Buying a home is one of the biggest purchases and most important milestones in most people’s lives. But before rushing into it, you should determine whether you can afford to buy a home.
First, Make Sure You Have a Down Payment to Buy a Home
If you are looking to buy a home, the first step is making sure you have enough money to afford to make a down payment. In general, it is advised to have enough saved up to make a down payment of 20%. This allows you to avoid paying for private mortgage insurance (PMI), which adds to your mortgage payments every month.
Do the Percentages Math on Debt and Mortgage Payments
Another thing to consider when buying a home is how much of your income is being spent on your mortgage and debt. To determine if you can afford a mortgage, you can follow the 28/36 rule. This rule states that you should spend no more than 28% of your gross monthly income on a mortgage and no more than 36% on your total debt.
Your debt-to-income (DTI) ratio is typically used to determine whether you will be approved for a mortgage or not. You should aim to have a DTI of around 36%, as anything over 43% will likely keep you from being approved. To calculate your DTI, add up all your monthly debt payments and divide that by your gross monthly income. If your DTI is too high, you may want to reduce debt or wait until you start earning more before trying to buy a home.
Make Sure You Will Still Have Some Cash Left Over
The affordability of a home will also depend on how much your savings will be impacted if you choose to purchase it. Make sure that you have some cash left over after paying the down payment in case of the (likely) unexpected expenses that will pop up. Depleting your emergency funds to pay for a home is never a good idea and is a possible indicator that you can’t afford it right now.
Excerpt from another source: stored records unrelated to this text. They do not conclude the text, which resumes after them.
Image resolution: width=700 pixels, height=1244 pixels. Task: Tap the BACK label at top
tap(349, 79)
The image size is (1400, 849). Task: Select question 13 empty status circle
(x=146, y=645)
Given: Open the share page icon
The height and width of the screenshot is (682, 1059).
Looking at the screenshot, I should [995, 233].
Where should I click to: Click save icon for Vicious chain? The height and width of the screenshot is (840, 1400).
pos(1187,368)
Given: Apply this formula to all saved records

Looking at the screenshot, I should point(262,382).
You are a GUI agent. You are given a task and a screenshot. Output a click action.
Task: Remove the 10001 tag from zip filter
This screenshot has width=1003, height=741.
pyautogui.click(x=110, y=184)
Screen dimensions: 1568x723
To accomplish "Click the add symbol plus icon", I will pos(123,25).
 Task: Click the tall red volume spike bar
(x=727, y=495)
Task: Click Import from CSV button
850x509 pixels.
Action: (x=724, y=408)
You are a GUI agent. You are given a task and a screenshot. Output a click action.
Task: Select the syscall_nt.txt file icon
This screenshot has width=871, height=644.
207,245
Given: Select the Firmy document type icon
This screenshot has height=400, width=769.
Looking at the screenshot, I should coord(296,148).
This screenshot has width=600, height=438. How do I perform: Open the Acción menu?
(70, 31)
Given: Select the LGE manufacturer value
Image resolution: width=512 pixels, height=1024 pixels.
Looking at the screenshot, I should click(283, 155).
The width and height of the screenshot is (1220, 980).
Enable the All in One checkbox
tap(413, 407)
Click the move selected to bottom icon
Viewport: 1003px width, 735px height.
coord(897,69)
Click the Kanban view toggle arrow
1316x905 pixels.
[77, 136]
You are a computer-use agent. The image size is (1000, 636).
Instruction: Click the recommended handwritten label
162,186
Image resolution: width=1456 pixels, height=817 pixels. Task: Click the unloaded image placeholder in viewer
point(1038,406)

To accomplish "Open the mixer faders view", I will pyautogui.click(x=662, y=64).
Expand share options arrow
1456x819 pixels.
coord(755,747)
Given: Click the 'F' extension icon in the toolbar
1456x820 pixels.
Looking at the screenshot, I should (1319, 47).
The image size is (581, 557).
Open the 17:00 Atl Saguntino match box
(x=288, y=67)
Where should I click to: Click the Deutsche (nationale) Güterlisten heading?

The key basis for determining if you can afford a home is your mortgage rate. Your mortgage rate will depend on several factors, such as your credit score, down payment amount, and DTI ratio. Lenders take all these factors into account when determining your mortgage rate. Therefore, if you want to make sure your profile is in good shape to get the lowest possible mortgage rate. This often means paying down as much debt as you can before you try to buy.